Wpis z mikrobloga

dojechać tę knajpę za obrazę uczuć religijnych, przecież z okazji piątku


@HrabiaTruposz: powinno być wydzielone pomieszczenie dla osób jedzących mięso; ostentacyjne jedzenie mięsa w piątek to jest przecież jasne godzenie w święte tradycje i w oczywisty sposób udeża w patrzących na to katolików; jest to dużo poważniejsze zagrożenie nawet od wchodzenia do kościoła w czapce.
Zgodnie z katolicką tradycja mógł poprosić ogon bobra, też postny. ( ͡° ͜ʖ ͡°)


@Frasad: myślałem, że dla jaj napisane, ale coś mnie podkusiło żeby sprawdzić:

Najstarsza polska książka kucharska ma 330 lat. Jest w niej m.in. przepis na bobrowe ogony. Pokrywa je niby- łuska, dlatego nasi przodkowie zaliczyli te zwierzaki do ryb. I przysmak z ogona bobra uważali za danie postne.


XD

Dziękuję za ciekawostkę.
@Normie_Lurker: Jakby poprosił o posiłek POSTNY to jeszcze ok, jakby mu zaproponowali same warzywa to jego zdziwienie mogłoby być uzasadnione.
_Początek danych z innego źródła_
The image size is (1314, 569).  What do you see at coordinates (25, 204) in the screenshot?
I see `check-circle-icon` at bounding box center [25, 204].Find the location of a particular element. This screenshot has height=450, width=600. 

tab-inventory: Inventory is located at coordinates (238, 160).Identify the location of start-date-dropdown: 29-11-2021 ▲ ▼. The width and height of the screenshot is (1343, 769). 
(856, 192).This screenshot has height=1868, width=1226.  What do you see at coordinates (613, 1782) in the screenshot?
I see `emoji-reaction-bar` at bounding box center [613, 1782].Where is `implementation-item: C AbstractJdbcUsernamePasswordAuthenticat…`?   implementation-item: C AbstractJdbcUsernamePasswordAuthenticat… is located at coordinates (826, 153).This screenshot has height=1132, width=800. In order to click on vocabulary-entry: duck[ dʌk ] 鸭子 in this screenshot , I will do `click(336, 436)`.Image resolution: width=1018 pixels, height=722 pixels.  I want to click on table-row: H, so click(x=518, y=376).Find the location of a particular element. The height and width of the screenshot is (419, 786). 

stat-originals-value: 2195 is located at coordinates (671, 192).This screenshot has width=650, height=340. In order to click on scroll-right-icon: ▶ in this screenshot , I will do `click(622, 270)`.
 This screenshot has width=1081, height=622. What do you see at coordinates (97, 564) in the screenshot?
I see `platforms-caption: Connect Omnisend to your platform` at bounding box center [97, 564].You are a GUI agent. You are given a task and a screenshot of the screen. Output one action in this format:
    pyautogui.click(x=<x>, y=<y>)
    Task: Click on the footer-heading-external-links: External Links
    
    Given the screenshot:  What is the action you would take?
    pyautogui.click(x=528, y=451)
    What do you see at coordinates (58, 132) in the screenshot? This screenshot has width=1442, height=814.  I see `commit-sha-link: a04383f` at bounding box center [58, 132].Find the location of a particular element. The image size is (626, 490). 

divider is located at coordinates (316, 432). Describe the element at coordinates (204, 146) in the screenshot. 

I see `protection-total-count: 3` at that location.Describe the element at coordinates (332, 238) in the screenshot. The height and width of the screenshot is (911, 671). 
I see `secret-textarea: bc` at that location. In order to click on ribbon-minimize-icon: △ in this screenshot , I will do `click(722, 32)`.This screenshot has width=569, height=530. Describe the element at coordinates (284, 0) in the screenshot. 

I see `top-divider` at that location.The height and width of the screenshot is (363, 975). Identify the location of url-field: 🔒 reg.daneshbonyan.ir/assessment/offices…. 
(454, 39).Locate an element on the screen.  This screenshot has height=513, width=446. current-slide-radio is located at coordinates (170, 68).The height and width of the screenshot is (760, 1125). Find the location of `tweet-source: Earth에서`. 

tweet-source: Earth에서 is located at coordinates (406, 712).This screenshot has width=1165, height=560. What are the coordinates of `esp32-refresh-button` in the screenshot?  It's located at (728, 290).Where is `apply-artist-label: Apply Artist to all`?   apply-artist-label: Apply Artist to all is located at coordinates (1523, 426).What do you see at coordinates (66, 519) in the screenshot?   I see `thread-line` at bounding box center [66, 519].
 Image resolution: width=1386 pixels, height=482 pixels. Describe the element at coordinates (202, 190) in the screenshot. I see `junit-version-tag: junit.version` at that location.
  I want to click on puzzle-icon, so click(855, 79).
Ale typ prosi o danie bez mięsa i się dziwi że mu proponują dania bez mięsa… ja wiem że Konfederacja i jej przedstawiciele z mózgu korzystają bardzo wybiórczo ale momentami wchodzą na taki poziom, że człowiek już nie wie czy to na serio czy trolling…
@enzojabol: Spożywanie ryby oznacza spożywanie mięsa.
Dlaczego więc wielu ludzi uważa, że ryba to nie mięso? Przyczyną jest tradycja postu w naszej religii, podczas którego nie można spożywać mięsa (na przykład w piątki lub wybrane święta), a dopuszcza się spożywanie ryb.
Kiedyś mięso było towarem luksusowym, zaś chleb i ryby były zjadane na porządku dziennym przez biednych ludzi. W poście przecież chodzi o unikanie potraw, których jedzenie sprawia nam przyjemność i
@Normie_Lurker: Coś Bosak znowu kręci, w każdej knajpie jest lista dań. Na tym lotnisku akurat byłem i lista dań jest podana, więc po #!$%@? ten imbecyl prosił o danie bez mięsa skoro mógł je znaleźć w karcie? Czyżby problemy z czytaniem u Bosaka występowały?
@bastek66: Ok, ale nie zmienia to faktu że Bosak tym tweetem sam się zaorał i przedstawił jako typ nie potrafiący czytać, bo menu miał pod ręką a i tak pytał się o potrawy bez mięsa, mimo że w menu ma to "jak byk w w karcie".